Self-awareness first, action second. You cannot fix what you cannot see. Start by noticing your patterns. When do you feel most stuck? What triggers the rumination? What does your particular brand of paralysis look like? Journaling and mood tracking are two of the most reliable ways to build this awareness. Not because they are trendy, but because externalising your thoughts literally interrupts the rumination loop. It forces your brain to organise chaos into words.
Shrink the decision. When everything feels overwhelming, make the next decision smaller. Not "what should I do with my life" but "what is one thing I can do in the next 30 minutes." When you are paralysed by big choices, micro-actions are your escape hatch. You are not solving your life. You are just taking one step.
Move your body. This sounds annoyingly simple, but exercise — even a 10-minute walk — has a measurable effect on executive function. It increases blood flow to the prefrontal cortex, releases neurochemicals that improve mood and focus, and physically interrupts the freeze response. You do not need to run a marathon. You need to stand up.
Break the thought loop physically. When you notice you are spiralling, do something that disrupts the pattern. Cold water on your face. Change rooms. Put on a song that has nothing to do with your current mood. The key is interrupting the loop with a sensory input your brain was not expecting.
Talk to someone who actually gets it. Not someone who will give you advice. Someone who will listen. Sometimes just hearing yourself say the thoughts out loud is enough to break the spell. If professional help is accessible to you, a psychologist who understands these patterns can be genuinely life-changing.
Being stuck is not a character flaw. It is a pattern your brain has fallen into — often for very good reasons — and it can be unlearned. But it requires understanding before action. You need to see the machine before you can fix it. Self-awareness is not a luxury. It is the foundation. Start there, and the rest follows.
Important: Feeling stuck can overlap with depression, anxiety, and trauma responses. If you have been stuck for a long time and it is affecting your ability to function, please talk to a professional. In Australia, call Lifeline on 13 11 14 or Beyond Blue on 1300 22 4636. You are not weak for needing help. You are human.
Frequently asked questions
Why do I feel stuck even when I know what to do?
The gap between knowing and doing is not an information problem — it is an emotional and neurological one. When you feel stuck, your prefrontal cortex (the part of your brain responsible for planning and decision-making) is often being overridden by your amygdala (the part that processes fear and threat). Perfectionism, fear of failure, overwhelm, and low self-trust all live in that gap. You do not need more knowledge. You need to address what is blocking you from acting on the knowledge you already have.
What is learned helplessness and can it make you feel stuck?
Learned helplessness is a psychological state where you stop trying because past experience has taught you that your efforts do not matter. It was first identified by psychologist Martin Seligman. If you have been in situations where nothing you did made a difference — a controlling relationship, a dead-end job, a chaotic childhood — your brain may have learned that effort equals futility. This creates a deep sense of stuckness that feels like apathy but is actually a survival adaptation. Recognising it is the first step to unlearning it.

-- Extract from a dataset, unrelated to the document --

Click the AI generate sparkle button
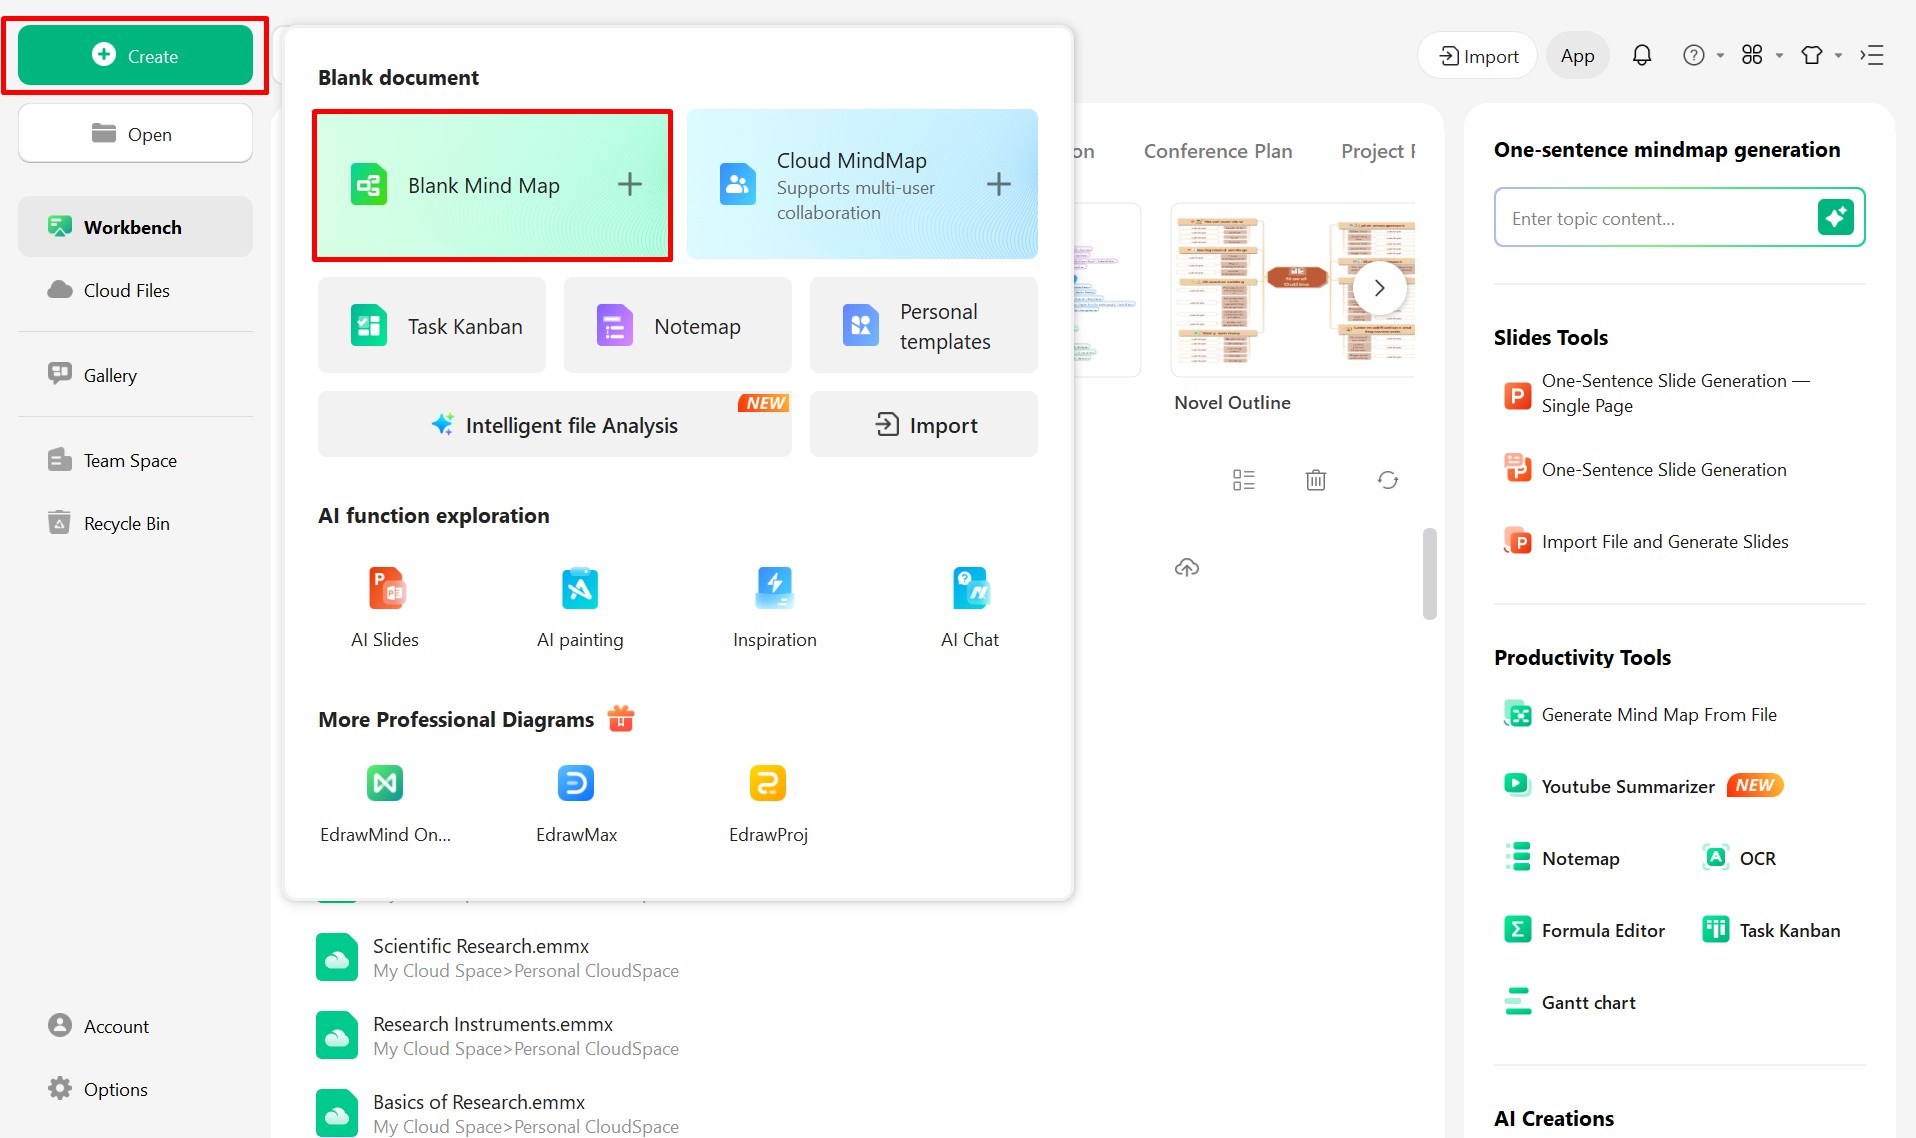(x=1835, y=217)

Why does trying harder not work when you are stuck?
Telling someone who is stuck to try harder is like telling someone who is drowning to swim faster. The issue is not effort — it is that the brain is in a state of overwhelm, paralysis, or protection. Pushing harder when your nervous system is already overloaded often makes things worse, not better. What actually works is reducing the cognitive and emotional load first: simplifying decisions, interrupting rumination patterns, building self-awareness, and taking one small action rather than trying to overhaul everything at once.